[Opening Given data section]
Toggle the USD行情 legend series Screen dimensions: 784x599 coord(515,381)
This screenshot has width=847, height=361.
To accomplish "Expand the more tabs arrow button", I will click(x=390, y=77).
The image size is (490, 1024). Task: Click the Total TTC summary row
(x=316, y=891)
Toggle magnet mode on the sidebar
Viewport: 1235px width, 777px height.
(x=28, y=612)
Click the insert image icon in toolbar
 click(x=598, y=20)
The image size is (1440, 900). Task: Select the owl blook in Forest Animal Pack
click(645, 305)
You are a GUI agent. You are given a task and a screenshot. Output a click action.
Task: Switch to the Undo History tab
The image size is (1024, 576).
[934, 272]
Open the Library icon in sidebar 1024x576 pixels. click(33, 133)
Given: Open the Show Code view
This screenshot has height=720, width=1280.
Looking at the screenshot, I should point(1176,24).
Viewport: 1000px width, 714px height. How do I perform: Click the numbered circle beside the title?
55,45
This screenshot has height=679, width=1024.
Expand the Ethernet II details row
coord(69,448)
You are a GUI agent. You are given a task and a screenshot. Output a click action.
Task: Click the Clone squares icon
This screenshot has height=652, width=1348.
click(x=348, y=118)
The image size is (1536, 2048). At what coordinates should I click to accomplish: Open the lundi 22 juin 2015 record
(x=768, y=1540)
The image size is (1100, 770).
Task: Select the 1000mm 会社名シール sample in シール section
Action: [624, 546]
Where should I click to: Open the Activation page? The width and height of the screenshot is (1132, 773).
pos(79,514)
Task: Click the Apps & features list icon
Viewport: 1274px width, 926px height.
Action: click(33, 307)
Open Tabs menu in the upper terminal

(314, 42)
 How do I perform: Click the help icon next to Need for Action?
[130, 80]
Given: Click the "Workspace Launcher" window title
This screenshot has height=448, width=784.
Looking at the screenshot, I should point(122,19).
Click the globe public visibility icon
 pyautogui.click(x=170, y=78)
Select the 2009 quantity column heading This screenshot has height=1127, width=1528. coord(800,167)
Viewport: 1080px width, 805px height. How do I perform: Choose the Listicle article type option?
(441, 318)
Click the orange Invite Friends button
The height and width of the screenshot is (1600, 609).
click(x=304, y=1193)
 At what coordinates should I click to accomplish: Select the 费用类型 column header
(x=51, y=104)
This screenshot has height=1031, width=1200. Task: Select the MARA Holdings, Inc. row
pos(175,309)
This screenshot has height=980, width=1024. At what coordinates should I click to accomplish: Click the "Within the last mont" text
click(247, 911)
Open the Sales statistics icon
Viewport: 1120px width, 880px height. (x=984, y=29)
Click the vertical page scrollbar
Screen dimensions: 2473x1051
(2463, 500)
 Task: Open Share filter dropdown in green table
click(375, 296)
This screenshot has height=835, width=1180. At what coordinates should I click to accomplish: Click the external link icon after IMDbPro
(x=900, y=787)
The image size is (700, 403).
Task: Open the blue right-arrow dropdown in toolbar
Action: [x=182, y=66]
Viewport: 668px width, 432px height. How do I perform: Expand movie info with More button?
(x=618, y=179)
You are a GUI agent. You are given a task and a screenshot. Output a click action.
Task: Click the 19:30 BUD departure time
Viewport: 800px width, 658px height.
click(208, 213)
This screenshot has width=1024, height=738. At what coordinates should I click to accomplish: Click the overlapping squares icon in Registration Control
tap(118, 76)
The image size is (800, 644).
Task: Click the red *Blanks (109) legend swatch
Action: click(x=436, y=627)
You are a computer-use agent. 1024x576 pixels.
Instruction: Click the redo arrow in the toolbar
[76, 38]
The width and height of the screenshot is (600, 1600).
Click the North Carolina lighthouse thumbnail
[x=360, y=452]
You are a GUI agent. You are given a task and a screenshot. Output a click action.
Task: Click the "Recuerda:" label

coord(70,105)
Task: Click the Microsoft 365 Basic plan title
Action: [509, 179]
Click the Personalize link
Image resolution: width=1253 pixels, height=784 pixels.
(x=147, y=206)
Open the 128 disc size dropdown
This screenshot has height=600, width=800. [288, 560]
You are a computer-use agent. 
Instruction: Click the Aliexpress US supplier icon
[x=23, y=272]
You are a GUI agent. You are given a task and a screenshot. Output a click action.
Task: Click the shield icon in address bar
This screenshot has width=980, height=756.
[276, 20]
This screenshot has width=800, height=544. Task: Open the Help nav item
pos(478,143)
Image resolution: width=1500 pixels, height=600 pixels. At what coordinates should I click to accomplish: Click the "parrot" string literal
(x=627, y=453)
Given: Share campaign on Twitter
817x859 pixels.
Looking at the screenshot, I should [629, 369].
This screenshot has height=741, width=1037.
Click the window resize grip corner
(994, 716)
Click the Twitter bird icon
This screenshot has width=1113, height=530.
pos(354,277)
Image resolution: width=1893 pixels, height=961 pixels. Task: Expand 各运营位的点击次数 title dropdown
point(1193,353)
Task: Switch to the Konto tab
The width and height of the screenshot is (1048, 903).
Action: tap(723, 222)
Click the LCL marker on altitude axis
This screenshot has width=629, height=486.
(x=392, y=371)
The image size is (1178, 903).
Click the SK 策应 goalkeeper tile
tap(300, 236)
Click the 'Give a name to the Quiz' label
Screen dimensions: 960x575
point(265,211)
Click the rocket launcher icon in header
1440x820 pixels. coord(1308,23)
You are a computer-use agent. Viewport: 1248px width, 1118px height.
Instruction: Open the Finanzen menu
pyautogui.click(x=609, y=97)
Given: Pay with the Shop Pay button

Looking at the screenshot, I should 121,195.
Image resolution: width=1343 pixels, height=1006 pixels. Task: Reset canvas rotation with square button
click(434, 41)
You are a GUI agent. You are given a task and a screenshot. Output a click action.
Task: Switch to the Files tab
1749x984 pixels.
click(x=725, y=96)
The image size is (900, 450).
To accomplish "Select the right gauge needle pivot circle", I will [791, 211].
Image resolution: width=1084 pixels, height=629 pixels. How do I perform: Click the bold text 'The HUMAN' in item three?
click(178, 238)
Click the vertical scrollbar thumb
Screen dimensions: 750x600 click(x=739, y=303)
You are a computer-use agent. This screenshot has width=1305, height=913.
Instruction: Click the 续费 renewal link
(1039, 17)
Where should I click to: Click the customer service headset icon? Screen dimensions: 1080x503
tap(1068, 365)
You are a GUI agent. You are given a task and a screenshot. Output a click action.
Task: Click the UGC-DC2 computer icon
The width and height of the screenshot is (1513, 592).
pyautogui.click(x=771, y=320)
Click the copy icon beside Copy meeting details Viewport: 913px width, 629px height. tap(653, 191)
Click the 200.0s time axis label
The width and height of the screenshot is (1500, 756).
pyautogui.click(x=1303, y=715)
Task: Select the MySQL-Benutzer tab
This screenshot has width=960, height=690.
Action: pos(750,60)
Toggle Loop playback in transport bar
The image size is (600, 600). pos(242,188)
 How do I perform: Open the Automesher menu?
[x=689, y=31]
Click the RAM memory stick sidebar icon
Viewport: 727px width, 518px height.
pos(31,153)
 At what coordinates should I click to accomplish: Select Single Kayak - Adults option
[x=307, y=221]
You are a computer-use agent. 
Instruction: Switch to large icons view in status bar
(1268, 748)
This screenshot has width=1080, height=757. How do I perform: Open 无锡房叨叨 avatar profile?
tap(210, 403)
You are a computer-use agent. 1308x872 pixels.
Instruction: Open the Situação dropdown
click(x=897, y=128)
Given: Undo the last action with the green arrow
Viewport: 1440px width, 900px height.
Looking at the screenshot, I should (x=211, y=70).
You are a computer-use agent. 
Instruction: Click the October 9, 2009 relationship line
[Closing Given data section]
### How to complete this task
The data above is to be given again, with every line exact.

### Answer to the problem
Toggle the USD行情 legend series Screen dimensions: 784x599 coord(515,381)
This screenshot has width=847, height=361.
To accomplish "Expand the more tabs arrow button", I will click(x=390, y=77).
The image size is (490, 1024). Task: Click the Total TTC summary row
(x=316, y=891)
Toggle magnet mode on the sidebar
Viewport: 1235px width, 777px height.
(x=28, y=612)
Click the insert image icon in toolbar
 click(x=598, y=20)
The image size is (1440, 900). Task: Select the owl blook in Forest Animal Pack
click(645, 305)
You are a GUI agent. You are given a task and a screenshot. Output a click action.
Task: Switch to the Undo History tab
The image size is (1024, 576).
[934, 272]
Open the Library icon in sidebar 1024x576 pixels. click(33, 133)
Given: Open the Show Code view
This screenshot has height=720, width=1280.
Looking at the screenshot, I should point(1176,24).
Viewport: 1000px width, 714px height. How do I perform: Click the numbered circle beside the title?
55,45
This screenshot has height=679, width=1024.
Expand the Ethernet II details row
coord(69,448)
You are a GUI agent. You are given a task and a screenshot. Output a click action.
Task: Click the Clone squares icon
This screenshot has height=652, width=1348.
click(x=348, y=118)
The image size is (1536, 2048). At what coordinates should I click to accomplish: Open the lundi 22 juin 2015 record
(x=768, y=1540)
The image size is (1100, 770).
Task: Select the 1000mm 会社名シール sample in シール section
Action: [624, 546]
Where should I click to: Open the Activation page? The width and height of the screenshot is (1132, 773).
pos(79,514)
Task: Click the Apps & features list icon
Viewport: 1274px width, 926px height.
Action: click(33, 307)
Open Tabs menu in the upper terminal

(314, 42)
 How do I perform: Click the help icon next to Need for Action?
[130, 80]
Given: Click the "Workspace Launcher" window title
This screenshot has height=448, width=784.
Looking at the screenshot, I should point(122,19).
Click the globe public visibility icon
 pyautogui.click(x=170, y=78)
Select the 2009 quantity column heading This screenshot has height=1127, width=1528. coord(800,167)
Viewport: 1080px width, 805px height. How do I perform: Choose the Listicle article type option?
(441, 318)
Click the orange Invite Friends button
The height and width of the screenshot is (1600, 609).
click(x=304, y=1193)
 At what coordinates should I click to accomplish: Select the 费用类型 column header
(x=51, y=104)
This screenshot has height=1031, width=1200. Task: Select the MARA Holdings, Inc. row
pos(175,309)
This screenshot has height=980, width=1024. At what coordinates should I click to accomplish: Click the "Within the last mont" text
click(247, 911)
Open the Sales statistics icon
Viewport: 1120px width, 880px height. (x=984, y=29)
Click the vertical page scrollbar
Screen dimensions: 2473x1051
(2463, 500)
 Task: Open Share filter dropdown in green table
click(375, 296)
This screenshot has height=835, width=1180. At what coordinates should I click to accomplish: Click the external link icon after IMDbPro
(x=900, y=787)
The image size is (700, 403).
Task: Open the blue right-arrow dropdown in toolbar
Action: [x=182, y=66]
Viewport: 668px width, 432px height. How do I perform: Expand movie info with More button?
(x=618, y=179)
You are a GUI agent. You are given a task and a screenshot. Output a click action.
Task: Click the 19:30 BUD departure time
Viewport: 800px width, 658px height.
click(208, 213)
This screenshot has width=1024, height=738. At what coordinates should I click to accomplish: Click the overlapping squares icon in Registration Control
tap(118, 76)
The image size is (800, 644).
Task: Click the red *Blanks (109) legend swatch
Action: click(x=436, y=627)
You are a computer-use agent. 1024x576 pixels.
Instruction: Click the redo arrow in the toolbar
[76, 38]
The width and height of the screenshot is (600, 1600).
Click the North Carolina lighthouse thumbnail
[x=360, y=452]
You are a GUI agent. You are given a task and a screenshot. Output a click action.
Task: Click the "Recuerda:" label

coord(70,105)
Task: Click the Microsoft 365 Basic plan title
Action: [509, 179]
Click the Personalize link
Image resolution: width=1253 pixels, height=784 pixels.
(x=147, y=206)
Open the 128 disc size dropdown
This screenshot has height=600, width=800. [288, 560]
You are a computer-use agent. 
Instruction: Click the Aliexpress US supplier icon
[x=23, y=272]
You are a GUI agent. You are given a task and a screenshot. Output a click action.
Task: Click the shield icon in address bar
This screenshot has width=980, height=756.
[276, 20]
This screenshot has width=800, height=544. Task: Open the Help nav item
pos(478,143)
Image resolution: width=1500 pixels, height=600 pixels. At what coordinates should I click to accomplish: Click the "parrot" string literal
(x=627, y=453)
Given: Share campaign on Twitter
817x859 pixels.
Looking at the screenshot, I should [629, 369].
This screenshot has height=741, width=1037.
Click the window resize grip corner
(994, 716)
Click the Twitter bird icon
This screenshot has width=1113, height=530.
pos(354,277)
Image resolution: width=1893 pixels, height=961 pixels. Task: Expand 各运营位的点击次数 title dropdown
point(1193,353)
Task: Switch to the Konto tab
The width and height of the screenshot is (1048, 903).
Action: tap(723, 222)
Click the LCL marker on altitude axis
This screenshot has width=629, height=486.
(x=392, y=371)
The image size is (1178, 903).
Click the SK 策应 goalkeeper tile
tap(300, 236)
Click the 'Give a name to the Quiz' label
Screen dimensions: 960x575
point(265,211)
Click the rocket launcher icon in header
1440x820 pixels. coord(1308,23)
You are a computer-use agent. Viewport: 1248px width, 1118px height.
Instruction: Open the Finanzen menu
pyautogui.click(x=609, y=97)
Given: Pay with the Shop Pay button

Looking at the screenshot, I should 121,195.
Image resolution: width=1343 pixels, height=1006 pixels. Task: Reset canvas rotation with square button
click(434, 41)
You are a GUI agent. You are given a task and a screenshot. Output a click action.
Task: Switch to the Files tab
1749x984 pixels.
click(x=725, y=96)
The image size is (900, 450).
To accomplish "Select the right gauge needle pivot circle", I will [791, 211].
Image resolution: width=1084 pixels, height=629 pixels. How do I perform: Click the bold text 'The HUMAN' in item three?
click(178, 238)
Click the vertical scrollbar thumb
Screen dimensions: 750x600 click(x=739, y=303)
You are a computer-use agent. This screenshot has width=1305, height=913.
Instruction: Click the 续费 renewal link
(1039, 17)
Where should I click to: Click the customer service headset icon? Screen dimensions: 1080x503
tap(1068, 365)
You are a GUI agent. You are given a task and a screenshot. Output a click action.
Task: Click the UGC-DC2 computer icon
The width and height of the screenshot is (1513, 592).
pyautogui.click(x=771, y=320)
Click the copy icon beside Copy meeting details Viewport: 913px width, 629px height. tap(653, 191)
Click the 200.0s time axis label
The width and height of the screenshot is (1500, 756).
pyautogui.click(x=1303, y=715)
Task: Select the MySQL-Benutzer tab
This screenshot has width=960, height=690.
Action: pos(750,60)
Toggle Loop playback in transport bar
The image size is (600, 600). pos(242,188)
 How do I perform: Open the Automesher menu?
[x=689, y=31]
Click the RAM memory stick sidebar icon
Viewport: 727px width, 518px height.
pos(31,153)
 At what coordinates should I click to accomplish: Select Single Kayak - Adults option
[x=307, y=221]
You are a computer-use agent. 
Instruction: Switch to large icons view in status bar
(1268, 748)
This screenshot has width=1080, height=757. How do I perform: Open 无锡房叨叨 avatar profile?
tap(210, 403)
You are a computer-use agent. 1308x872 pixels.
Instruction: Open the Situação dropdown
click(x=897, y=128)
Given: Undo the last action with the green arrow
Viewport: 1440px width, 900px height.
Looking at the screenshot, I should (x=211, y=70).
You are a computer-use agent. 
Instruction: Click the October 9, 2009 relationship line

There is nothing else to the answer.